I also finished my ‘Transplant’ piece last week, even though it isn’t really done (hmmm…). I came up with a strategy to make a pretty red cactus dahlia flower for the plant itself. I started by cutting lengths of my precious copper wire from a roll and wrapping them with red yarn until I had a charming little pile. I made a small red felt ball for the center and started attaching the petals to make the corolla. I’ll admit that in the back of my mind I had doubts that it would work, but with great confidence I leaped ahead and glued all the petals on before I turned it over to look. Wow, it worked—what a relief! It matched what I was envisioning, and that pleased me. Brimming with confidence I forged ahead to make the little rootlets for the overgrown root ball of the transplantee. Had a little too much 20-20-20 fertilizer and auxin (a root stimulating hormone) at the greenhouse, didn’tcha little one? Welcome to my garden of Indiana clay and overhanging trees! Anyway, I assembled the whole thing together on the weaving. I still want to add a few things to the soil for a more realistic look, so I picked out some broken terra cotta, a rusty beer cap, nails and a small geode from my extensive collection of soil artifacts. I couldn’t quite convince myself to add them permanently to the piece—I need to be in the right mood to make that happen. So now I’m on pause with the piece as it hangs in my art studio in a place where I can’t help looking at it as I work. After I decide which pieces really work and which start to bug me after a while I’ll whip out my hot glue gun to make it permanent, but I have to be in the right mood.

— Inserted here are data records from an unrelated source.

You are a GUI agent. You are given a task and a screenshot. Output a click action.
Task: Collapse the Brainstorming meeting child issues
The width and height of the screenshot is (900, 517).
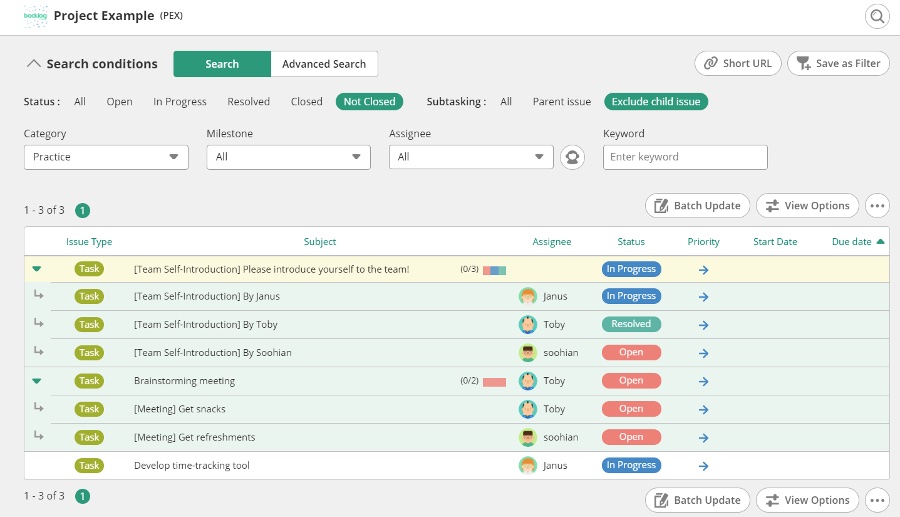click(37, 380)
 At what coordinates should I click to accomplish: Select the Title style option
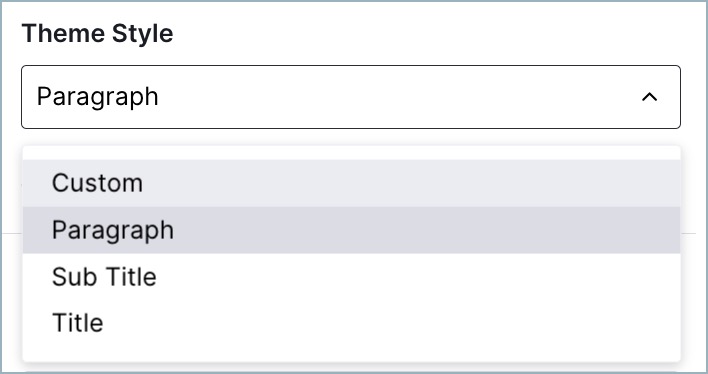click(x=351, y=323)
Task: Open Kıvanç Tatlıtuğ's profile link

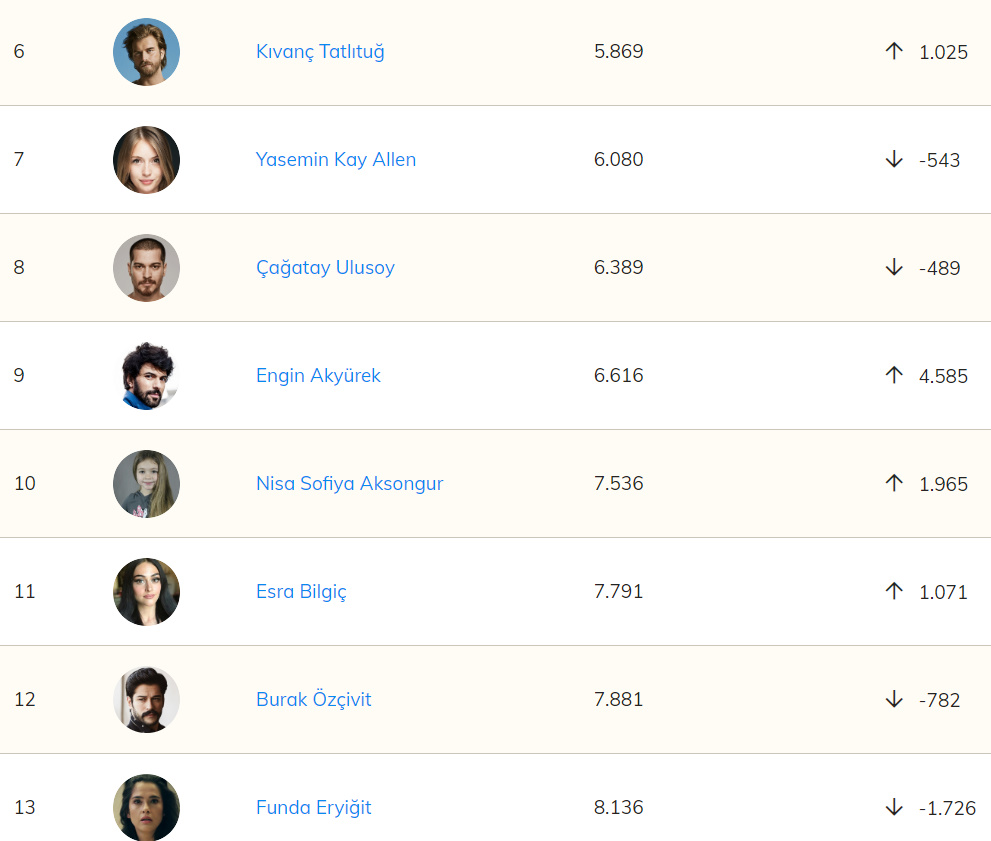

Lots of new stuff, or should I say newt stuff, is also beginning my studio. I began my salamanders, skinks and newts piece. That means I truck around a bag with needles and fleece in nice skin tones—that is if you’re an amphibian or a reptile with bright colors that scream a warning to predators. I sit and poke during my boys’ Tae Kwon Do class as I watch and chat, or anyplace else that I have a little time on my hands. Soon I will have summoned the creatures from my fleece pile, just like my kids do with their Yu-Gi-Oh decks when they have a little time on their hands. A lot of that has been happening with the snow days last week, and while they waited during the dress rehearsal for the Trashionista show. That was last night, but I’m going to wait to describe my experience until the whole thing settles in. Basically it was a big crowd, a whole lot of fun and a rewarding experience. I also hung a few pieces in the Indiana Fiber Producers show at the Monroe Bank in Bloomington, with a couple of my big pieces on display right behind the tellers. You can also catch the end of my shows at the two Bloomingfoods locations until the end of the month, or catch the last glimpse of my scarves at the Bloomington Bagel Company. If you buy a warm scarf now I will guarantee up to six more weeks of winter to enjoy it. As for me, I’ll be cozied up in my art studio with my new silent space heater, keeping warm until the snow melts and the flowers start popping up in the yard. I can’t wait!